ORACLE NetSuite is expanding its artificial intelligence-powered enterprise resource planning (ERP) offerings in Southeast Asia as businesses in the Philippines and across the region accelerate digital transformation and overseas expansion.
At SuiteConnect Manila held on April 28, NetSuite announced a range of AI-powered tools under its NetSuite Next initiative, which the company said aims to simplify AI adoption, automate workflows and improve operational visibility for businesses in the Association of Southeast Asian Nations (Asean).
“Across Southeast Asia, organizations are navigating how to bring AI into their operations in a way that fits their processes and supports long-term growth,” James Chisham, vice president for product management at Oracle NetSuite, said in a statement.
The company said NetSuite Next will embed conversational AI, natural language search and automated workflows into its ERP platform, enabling organizations to analyze data and automate business processes more efficiently. The rollout in Asean is expected within the next 12 months.
Amit Suxena, group vice president and head of Asia at Oracle NetSuite, said the Philippines has become a key growth market because of its young population and high level of digital adoption.
“The Philippines has one of the highest rates of digital adoption globally,” Suxena said in an interview with The Manila Times. “That combination is a major foundation for growth for companies, especially startups and midmarket organizations.”

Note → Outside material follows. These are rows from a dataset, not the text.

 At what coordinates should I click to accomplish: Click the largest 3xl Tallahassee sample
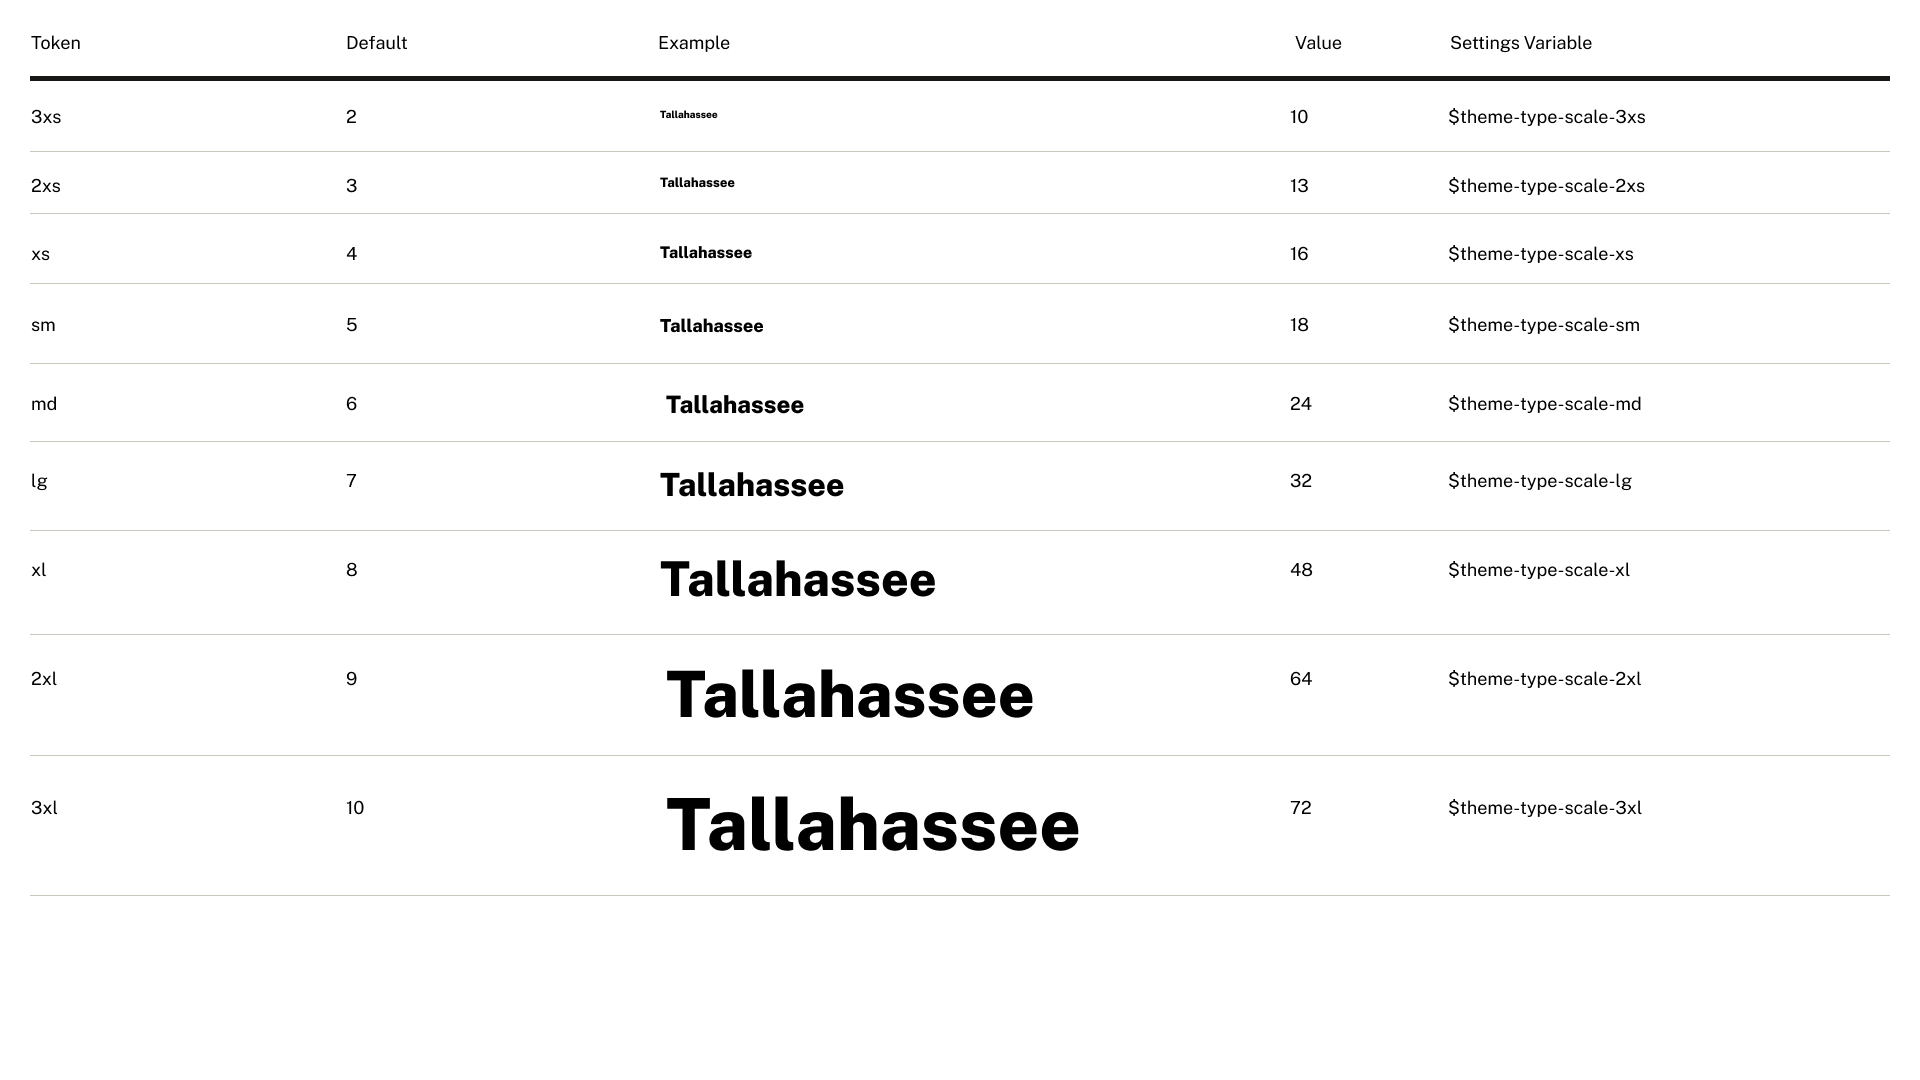[872, 826]
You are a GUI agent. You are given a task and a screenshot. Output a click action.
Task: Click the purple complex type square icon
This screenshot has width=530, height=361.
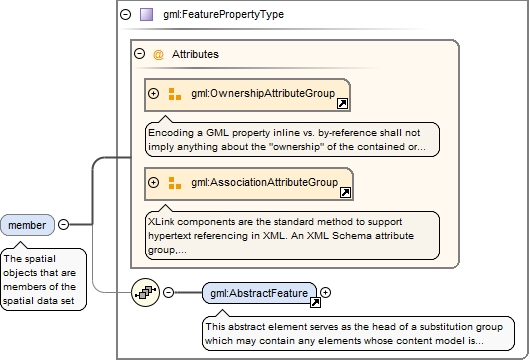(146, 15)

Suxena said many Philippine companies are moving beyond AI experimentation and are now adopting AI tools for day-to-day operations such as inventory management, collections and profitability analysis.
“AI is now outside the experimentation stage. It is now in the execution stage,” he said.

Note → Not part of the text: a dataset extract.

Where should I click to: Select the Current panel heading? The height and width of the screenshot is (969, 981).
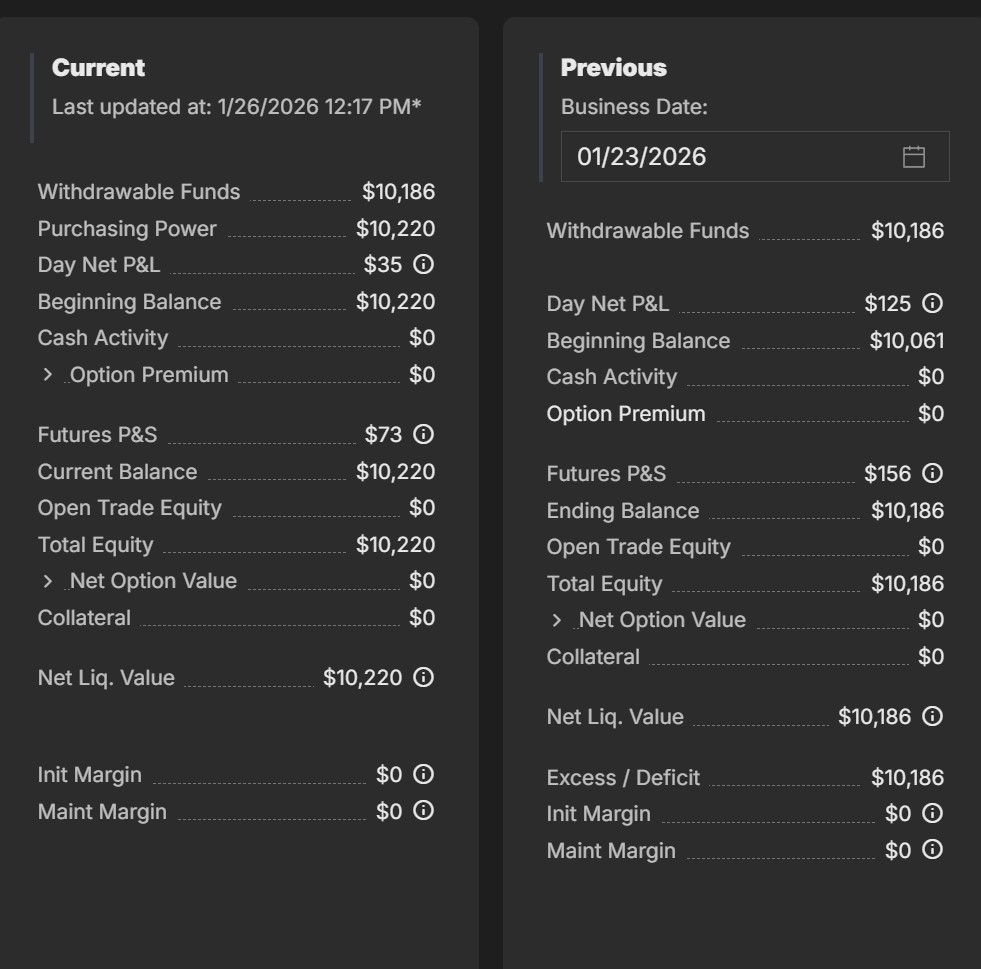[x=98, y=68]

He added that fragmented business systems remain a challenge for many organizations attempting to deploy AI effectively.
“AI is as good as the data you feed it,” Suxena said. “If you only give it one part of the business, then it’s only going to look at that and train itself on that part.”

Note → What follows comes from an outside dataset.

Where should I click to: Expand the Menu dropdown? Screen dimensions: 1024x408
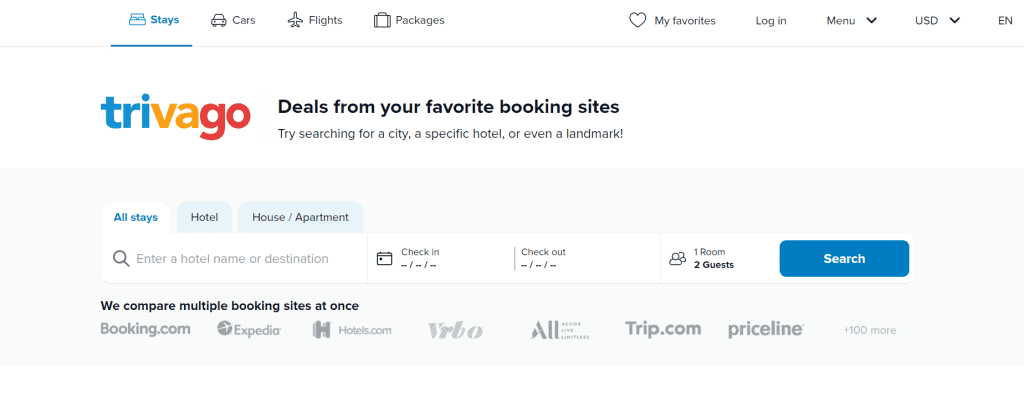(851, 20)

According to NetSuite, many companies in Southeast Asia are seeking unified cloud-based platforms that combine finance, customer management, supply chain and analytics functions in a single environment. The company said this setup allows AI tools to generate more relevant business insights and automate complex workflows.
NetSuite also announced the NetSuite AI Connector Service, which enables organizations to integrate external AI models and assistants with NetSuite while maintaining governance controls over enterprise data.
Other new capabilities include NetSuite Exception Management, which uses agentic AI to identify operational and financial anomalies, and Subscription Metrics tools designed for companies with recurring revenue models.
Suxena said Philippine companies are increasingly looking beyond the domestic market and expanding across Southeast Asia, creating demand for systems capable of handling multiple currencies and regulatory environments.
“There is a huge push for Philippine companies to find new markets outside the Philippines,” he said. “You want to operate in different geographies, but you still want to maintain control centrally.”
He said businesses in the region are also bypassing older technology infrastructure and moving directly to cloud-based AI-enabled systems.
“Smaller businesses found it difficult to maintain on-premises systems because they required databases, servers and maintenance teams,” Suxena said. “Now they can move directly to AI-enabled cloud systems.”
As part of the event, NetSuite also highlighted local customer deployments, including Philippine real estate developer JDN.
JDN said it adopted NetSuite’s AI-powered ERP platform to automate finance and property management operations as its tenant base expanded by more than 300 percent.
Founded more than 60 years ago in Angeles City, JDN manages more than 70,000 square meters of leasable space across Central and North Luzon. The company said NetSuite helped reduce financial reporting turnaround times from four days to as little as one to two hours.
“As our business has expanded several-fold, driven by growing urbanization and strong local economic activity, NetSuite has continued to scale with us to support increasing operational complexity,” JDN President and Chief Executive Officer Aaron Jeffrey Montenegro said in a statement.
Suxena said NetSuite is seeing growing adoption among Philippine companies expanding abroad, including firms in retail, pharmaceuticals and other industries.